Paxos Launches PayPal USD on Polygon
As of July 9, 2026, PayPal USD (PYUSD) is now available through the Polygon Open Money Stack (OMS). Issued by Paxos, known for their regulated tokens like gold-backed Pax Gold (PAXG). PYUSD can easily be integrated into Polygon's payments infrastructure through Polygon’s One Money Stack (OMS), enabling businesses to incorporate the stablecoin into cross-border payment workflows.
Explaining the significance of the launch, Polygon wrote:
“For a regulated buyer, that federal backing means PYUSD meets the compliance bar that institutional and enterprise use cases require.”
Paxos issues PYUSD under a national trust charter supervised by the U.S. Office of the Comptroller of the Currency (OCC). According to Polygon, the network settles more than 2.6 trillion in cumulative stablecoin volume.
Tether will issue native USDT on Bitcoin via RGB.
Tether announced plans to launch a native Bitcoin version of USDT using the RGB protocol, nearly a decade after the stablecoin migrated away from the Omni Layer in 2017. The rollout is expected within weeks and will be supported by Bitcoin-native infrastructure provider UTEXO. As stated,
"This is not a nostalgic homecoming. It's a strategic bet that Bitcoin's security model, combined with RGB's client-side architecture, can capture a slice of the $33 trillion in annual stablecoin settlement volume — and potentially redefine what Bitcoin is capable of."
The launch will use the RGB protocol, which enables digital assets and smart contracts to be issued on Bitcoin using client-side validation. Rather than storing all transaction data on-chain, RGB records cryptographic commitments on Bitcoin while validating asset data locally, allowing assets to benefit from Bitcoin's proof-of-work security with improved scalability and privacy.
South Africa Releases Draft Crypto Tax Guide
On July 1, 2026, the South African Revenue Service published a draft guide explaining how existing income-tax and capital-gains-tax rules apply to crypto assets - though the document does not yet establish a new crypto tax regime and is not legally binding. Moreover, it also does not address the treatment of crypto assets under the Value-Added Tax Act. Regardless, the report’s guidance is important to track as global entities enter the market. Let’s take a look.
First, the guide characterizes crypto assets as intangible property and financial instruments rather than legal tender, currency, foreign currency, or shares. South African tax residents are generally taxable on worldwide crypto income and capital gains, including transactions conducted on foreign exchanges.
Whether a crypto gain is taxed as ordinary income or as a capital gain depends on the taxpayer’s intention and the facts surrounding the activity, including trading frequency, holding period, business conduct and whether the assets were acquired as part of a profit-making scheme. The taxpayer bears the burden of substantiating capital treatment.

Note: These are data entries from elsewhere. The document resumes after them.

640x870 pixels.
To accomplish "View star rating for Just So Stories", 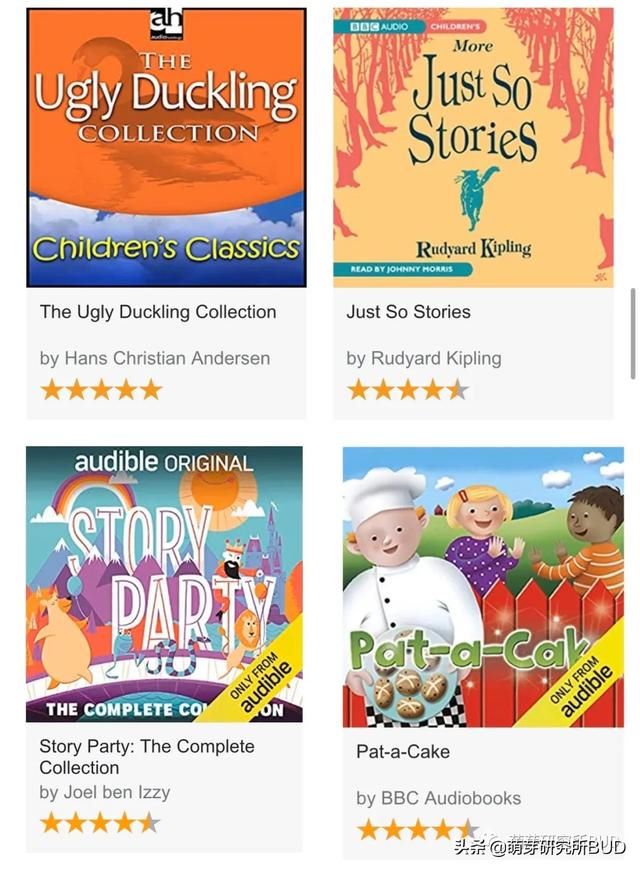I will [x=408, y=390].
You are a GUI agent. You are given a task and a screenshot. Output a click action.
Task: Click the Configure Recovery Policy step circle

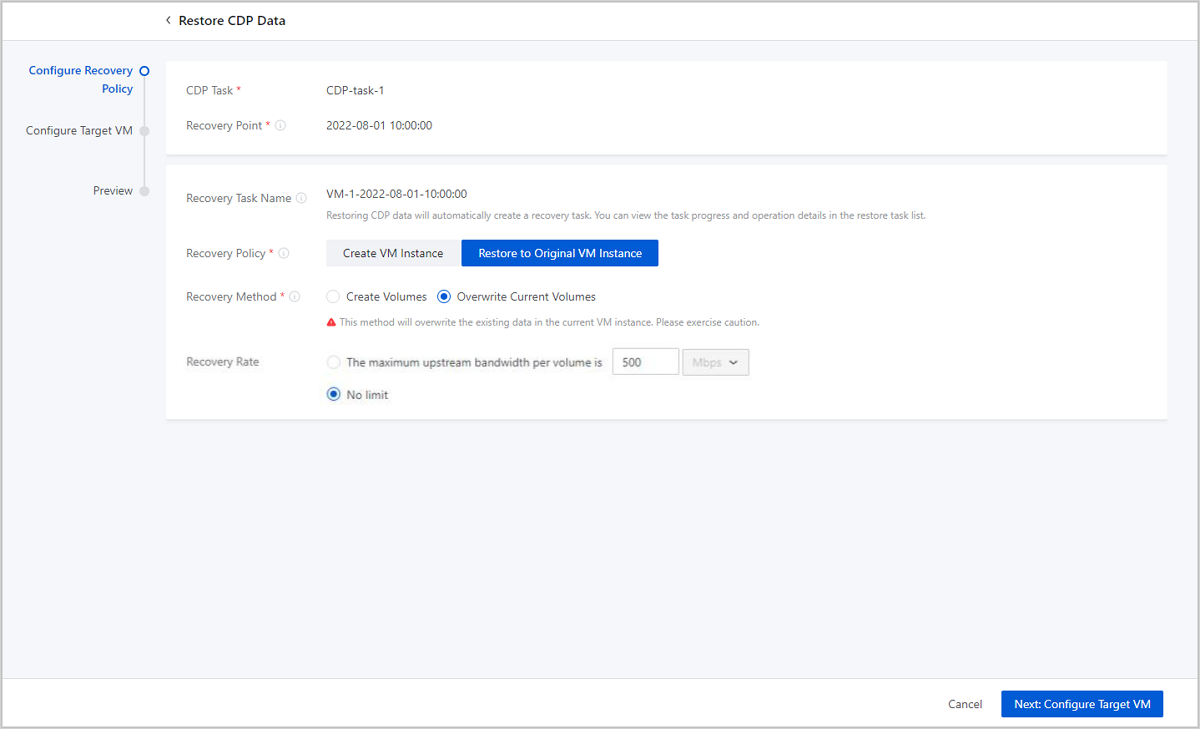[145, 71]

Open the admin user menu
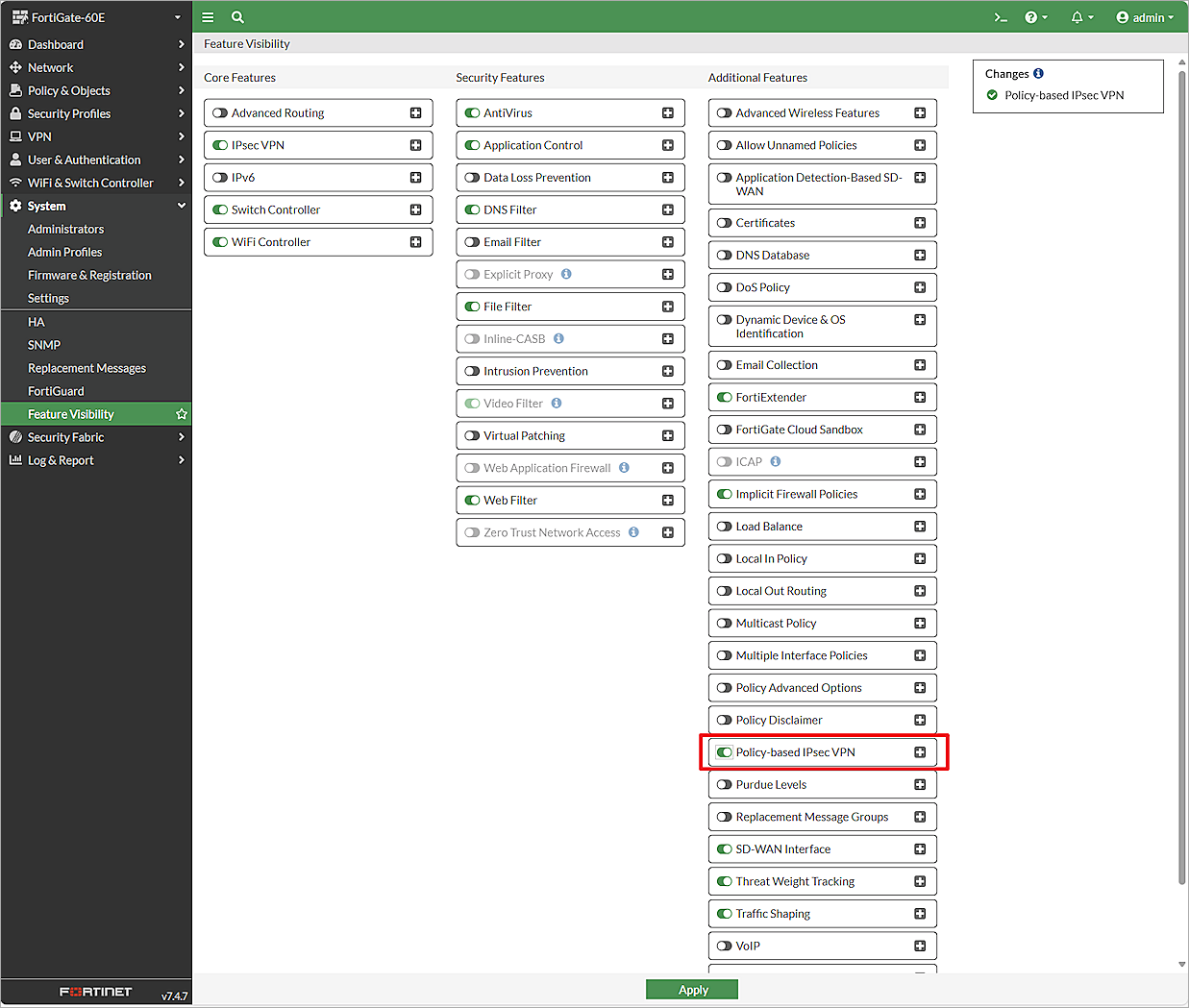[1144, 17]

Sales for fiat currency, crypto-to-crypto swaps and purchases made with crypto may all constitute taxable disposals. The guide also addresses crypto received as employment compensation, arbitrage profits, mining and staking rewards, airdrops, hard forks and donations. Mining and staking rewards are generally included in gross income at market value when received, while the treatment of airdrops and forked assets depends on whether they were fortuitously received or earned through services or other activity.

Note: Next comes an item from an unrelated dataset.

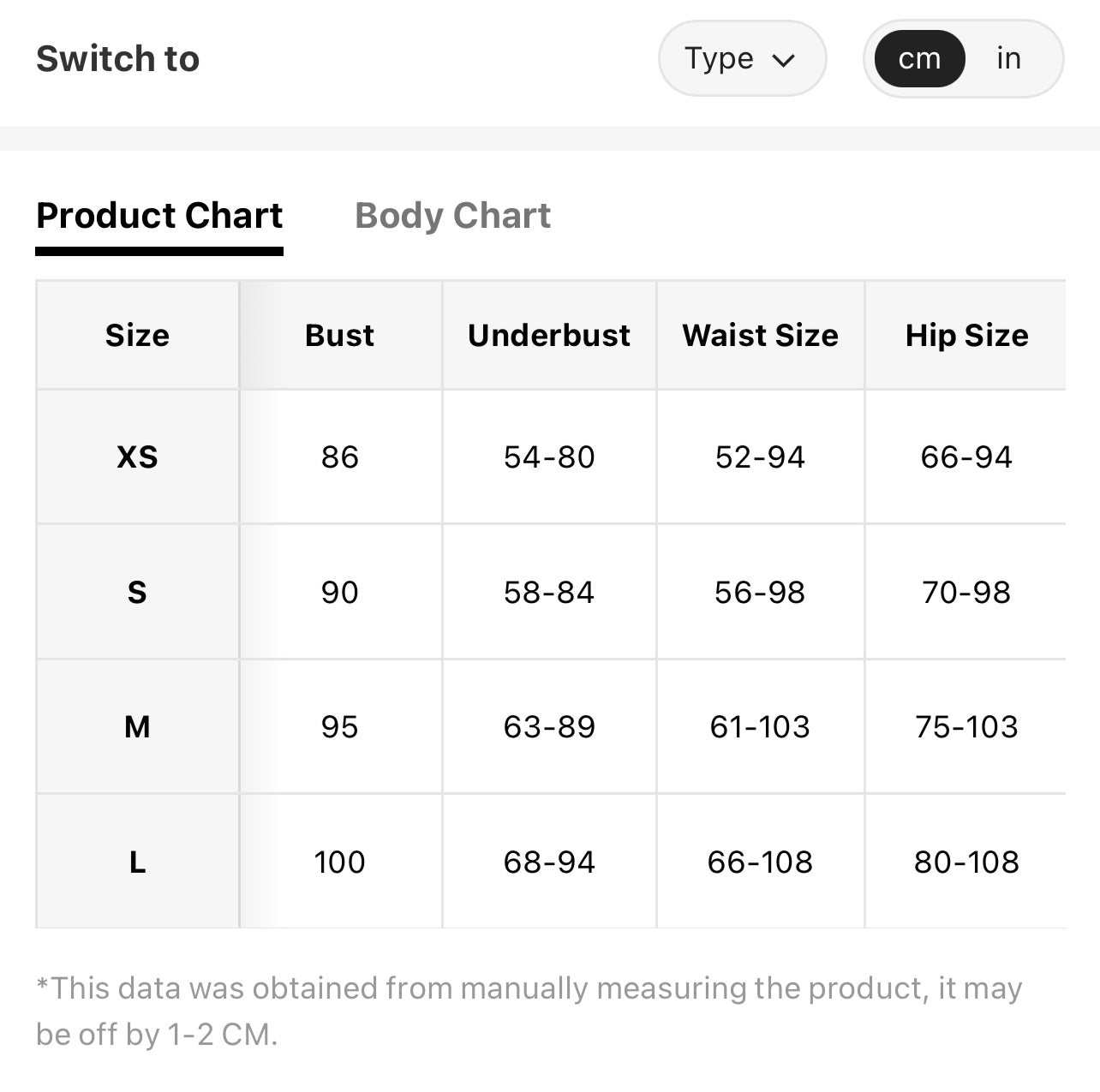Open the Type dropdown
1100x1092 pixels.
(x=742, y=59)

Although the guide mentions decentralized finance, it does not provide detailed rules for individual DeFi arrangements. Instead, it states that lending, borrowing, derivatives and other structures must be examined individually under ordinary income-tax and capital-gains-tax principles.

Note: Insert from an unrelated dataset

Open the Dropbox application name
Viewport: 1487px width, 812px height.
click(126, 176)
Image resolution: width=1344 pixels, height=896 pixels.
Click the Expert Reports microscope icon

Lastly, taxpayers must disclose crypto-related income, expenses, gains, and losses - this is in addition to retaining transaction records for at least 5 years while complying with any applicable provisional tax requirements. The guide also highlights SARS’s audit and information-gathering powers, as well as South Africa’s implementation of international crypto reporting under the OECD’s Crypto-Asset Reporting Framework.